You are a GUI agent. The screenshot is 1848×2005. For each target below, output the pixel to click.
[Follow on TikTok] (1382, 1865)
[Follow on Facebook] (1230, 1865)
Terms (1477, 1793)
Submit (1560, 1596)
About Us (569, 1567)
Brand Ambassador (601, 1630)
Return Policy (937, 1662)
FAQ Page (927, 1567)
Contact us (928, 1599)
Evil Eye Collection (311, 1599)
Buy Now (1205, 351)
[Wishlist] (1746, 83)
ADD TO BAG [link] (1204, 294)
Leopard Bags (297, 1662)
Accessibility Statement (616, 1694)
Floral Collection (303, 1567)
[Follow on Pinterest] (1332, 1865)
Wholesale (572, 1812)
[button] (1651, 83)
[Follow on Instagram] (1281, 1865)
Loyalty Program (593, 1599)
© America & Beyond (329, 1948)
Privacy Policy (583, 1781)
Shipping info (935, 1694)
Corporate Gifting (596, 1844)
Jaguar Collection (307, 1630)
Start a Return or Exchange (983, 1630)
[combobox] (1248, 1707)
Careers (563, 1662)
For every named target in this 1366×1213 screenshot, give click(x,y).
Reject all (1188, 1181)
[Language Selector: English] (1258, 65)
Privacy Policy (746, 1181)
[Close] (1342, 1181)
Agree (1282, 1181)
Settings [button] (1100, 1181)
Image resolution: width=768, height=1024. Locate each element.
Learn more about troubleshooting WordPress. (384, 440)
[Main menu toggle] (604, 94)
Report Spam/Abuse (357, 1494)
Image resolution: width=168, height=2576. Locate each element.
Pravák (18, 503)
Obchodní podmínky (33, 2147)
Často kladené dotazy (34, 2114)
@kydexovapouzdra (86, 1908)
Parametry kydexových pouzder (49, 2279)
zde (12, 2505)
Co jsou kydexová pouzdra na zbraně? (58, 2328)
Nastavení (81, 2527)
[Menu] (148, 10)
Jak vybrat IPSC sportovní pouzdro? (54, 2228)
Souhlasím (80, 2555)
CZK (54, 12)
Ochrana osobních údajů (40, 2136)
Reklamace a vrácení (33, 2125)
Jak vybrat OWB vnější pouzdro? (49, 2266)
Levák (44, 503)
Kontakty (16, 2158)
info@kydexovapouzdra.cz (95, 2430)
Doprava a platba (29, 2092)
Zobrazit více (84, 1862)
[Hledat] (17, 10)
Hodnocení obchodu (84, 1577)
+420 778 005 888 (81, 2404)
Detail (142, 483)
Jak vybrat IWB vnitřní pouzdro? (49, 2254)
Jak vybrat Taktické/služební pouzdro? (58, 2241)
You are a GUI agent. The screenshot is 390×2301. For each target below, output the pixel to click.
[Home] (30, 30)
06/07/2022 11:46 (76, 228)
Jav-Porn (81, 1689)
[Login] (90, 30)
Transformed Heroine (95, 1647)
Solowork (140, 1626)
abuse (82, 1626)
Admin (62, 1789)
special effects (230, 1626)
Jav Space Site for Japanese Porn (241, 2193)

━━━━━━━━

TRY IT => Please retype all of the data above exactly as written.

SOLUTION =>
You are a GUI agent. The screenshot is 1848×2005. For each target below, output the pixel to click.
[Follow on TikTok] (1382, 1865)
[Follow on Facebook] (1230, 1865)
Terms (1477, 1793)
Submit (1560, 1596)
About Us (569, 1567)
Brand Ambassador (601, 1630)
Return Policy (937, 1662)
FAQ Page (927, 1567)
Contact us (928, 1599)
Evil Eye Collection (311, 1599)
Buy Now (1205, 351)
[Wishlist] (1746, 83)
ADD TO BAG [link] (1204, 294)
Leopard Bags (297, 1662)
Accessibility Statement (616, 1694)
Floral Collection (303, 1567)
[Follow on Pinterest] (1332, 1865)
Wholesale (572, 1812)
[button] (1651, 83)
[Follow on Instagram] (1281, 1865)
Loyalty Program (593, 1599)
© America & Beyond (329, 1948)
Privacy Policy (583, 1781)
Shipping info (935, 1694)
Corporate Gifting (596, 1844)
Jaguar Collection (307, 1630)
Start a Return or Exchange (983, 1630)
[combobox] (1248, 1707)
Careers (563, 1662)
For every named target in this 1366×1213 screenshot, give click(x,y).
Reject all (1188, 1181)
[Language Selector: English] (1258, 65)
Privacy Policy (746, 1181)
[Close] (1342, 1181)
Agree (1282, 1181)
Settings [button] (1100, 1181)
Image resolution: width=768, height=1024. Locate each element.
Learn more about troubleshooting WordPress. (384, 440)
[Main menu toggle] (604, 94)
Report Spam/Abuse (357, 1494)
Image resolution: width=168, height=2576. Locate each element.
Pravák (18, 503)
Obchodní podmínky (33, 2147)
Často kladené dotazy (34, 2114)
@kydexovapouzdra (86, 1908)
Parametry kydexových pouzder (49, 2279)
zde (12, 2505)
Co jsou kydexová pouzdra na zbraně? (58, 2328)
Nastavení (81, 2527)
[Menu] (148, 10)
Jak vybrat IPSC sportovní pouzdro? (54, 2228)
Souhlasím (80, 2555)
CZK (54, 12)
Ochrana osobních údajů (40, 2136)
Reklamace a vrácení (33, 2125)
Jak vybrat OWB vnější pouzdro? (49, 2266)
Levák (44, 503)
Kontakty (16, 2158)
info@kydexovapouzdra.cz (95, 2430)
Doprava a platba (29, 2092)
Zobrazit více (84, 1862)
[Hledat] (17, 10)
Hodnocení obchodu (84, 1577)
+420 778 005 888 (81, 2404)
Detail (142, 483)
Jak vybrat IWB vnitřní pouzdro? (49, 2254)
Jak vybrat Taktické/služební pouzdro? (58, 2241)
You are a GUI agent. The screenshot is 390×2301. For each target below, output the pixel to click.
[Home] (30, 30)
06/07/2022 11:46 (76, 228)
Jav-Porn (81, 1689)
[Login] (90, 30)
Transformed Heroine (95, 1647)
Solowork (140, 1626)
abuse (82, 1626)
Admin (62, 1789)
special effects (230, 1626)
Jav Space Site for Japanese Porn (241, 2193)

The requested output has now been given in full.